*What is expected*: Could you reproduce every record below exactly as it stands?

=== Begin Enclosure ===

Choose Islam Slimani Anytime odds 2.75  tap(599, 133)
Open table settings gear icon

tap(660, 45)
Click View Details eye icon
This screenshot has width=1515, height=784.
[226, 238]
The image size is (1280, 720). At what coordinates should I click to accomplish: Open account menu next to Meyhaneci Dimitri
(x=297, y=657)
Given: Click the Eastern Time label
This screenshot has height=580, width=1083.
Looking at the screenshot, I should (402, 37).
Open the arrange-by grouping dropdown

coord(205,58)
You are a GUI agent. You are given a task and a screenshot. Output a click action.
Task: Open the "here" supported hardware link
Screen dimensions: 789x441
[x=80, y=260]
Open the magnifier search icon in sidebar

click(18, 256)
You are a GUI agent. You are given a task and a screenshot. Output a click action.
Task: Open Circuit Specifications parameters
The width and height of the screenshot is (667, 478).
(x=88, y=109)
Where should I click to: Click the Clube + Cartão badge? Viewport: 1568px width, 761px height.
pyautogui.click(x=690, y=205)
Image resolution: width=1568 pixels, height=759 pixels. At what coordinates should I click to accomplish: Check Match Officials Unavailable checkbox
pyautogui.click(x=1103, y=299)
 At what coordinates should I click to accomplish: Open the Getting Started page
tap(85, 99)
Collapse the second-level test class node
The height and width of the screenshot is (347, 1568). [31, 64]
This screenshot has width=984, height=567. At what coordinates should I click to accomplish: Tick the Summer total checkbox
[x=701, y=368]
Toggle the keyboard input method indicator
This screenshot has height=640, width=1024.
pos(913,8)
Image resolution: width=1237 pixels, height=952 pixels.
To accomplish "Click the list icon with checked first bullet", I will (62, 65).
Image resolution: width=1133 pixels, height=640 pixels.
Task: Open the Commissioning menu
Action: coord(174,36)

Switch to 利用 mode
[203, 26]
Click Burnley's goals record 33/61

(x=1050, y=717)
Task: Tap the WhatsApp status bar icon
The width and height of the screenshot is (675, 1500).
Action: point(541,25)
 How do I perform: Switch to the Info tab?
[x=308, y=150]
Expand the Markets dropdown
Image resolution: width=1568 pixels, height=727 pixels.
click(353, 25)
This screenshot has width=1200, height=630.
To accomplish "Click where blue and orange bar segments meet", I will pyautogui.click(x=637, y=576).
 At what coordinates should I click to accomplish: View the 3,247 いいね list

=== End Enclosure ===

*Answer below*:
Choose Islam Slimani Anytime odds 2.75  tap(599, 133)
Open table settings gear icon

tap(660, 45)
Click View Details eye icon
This screenshot has width=1515, height=784.
[226, 238]
The image size is (1280, 720). At what coordinates should I click to accomplish: Open account menu next to Meyhaneci Dimitri
(x=297, y=657)
Given: Click the Eastern Time label
This screenshot has height=580, width=1083.
Looking at the screenshot, I should (402, 37).
Open the arrange-by grouping dropdown

coord(205,58)
You are a GUI agent. You are given a task and a screenshot. Output a click action.
Task: Open the "here" supported hardware link
Screen dimensions: 789x441
[x=80, y=260]
Open the magnifier search icon in sidebar

click(18, 256)
You are a GUI agent. You are given a task and a screenshot. Output a click action.
Task: Open Circuit Specifications parameters
The width and height of the screenshot is (667, 478).
(x=88, y=109)
Where should I click to: Click the Clube + Cartão badge? Viewport: 1568px width, 761px height.
pyautogui.click(x=690, y=205)
Image resolution: width=1568 pixels, height=759 pixels. At what coordinates should I click to accomplish: Check Match Officials Unavailable checkbox
pyautogui.click(x=1103, y=299)
 At what coordinates should I click to accomplish: Open the Getting Started page
tap(85, 99)
Collapse the second-level test class node
The height and width of the screenshot is (347, 1568). [31, 64]
This screenshot has width=984, height=567. At what coordinates should I click to accomplish: Tick the Summer total checkbox
[x=701, y=368]
Toggle the keyboard input method indicator
This screenshot has height=640, width=1024.
pos(913,8)
Image resolution: width=1237 pixels, height=952 pixels.
To accomplish "Click the list icon with checked first bullet", I will (62, 65).
Image resolution: width=1133 pixels, height=640 pixels.
Task: Open the Commissioning menu
Action: coord(174,36)

Switch to 利用 mode
[203, 26]
Click Burnley's goals record 33/61

(x=1050, y=717)
Task: Tap the WhatsApp status bar icon
The width and height of the screenshot is (675, 1500).
Action: point(541,25)
 How do I perform: Switch to the Info tab?
[x=308, y=150]
Expand the Markets dropdown
Image resolution: width=1568 pixels, height=727 pixels.
click(353, 25)
This screenshot has width=1200, height=630.
To accomplish "Click where blue and orange bar segments meet", I will pyautogui.click(x=637, y=576).
 At what coordinates should I click to accomplish: View the 3,247 いいね list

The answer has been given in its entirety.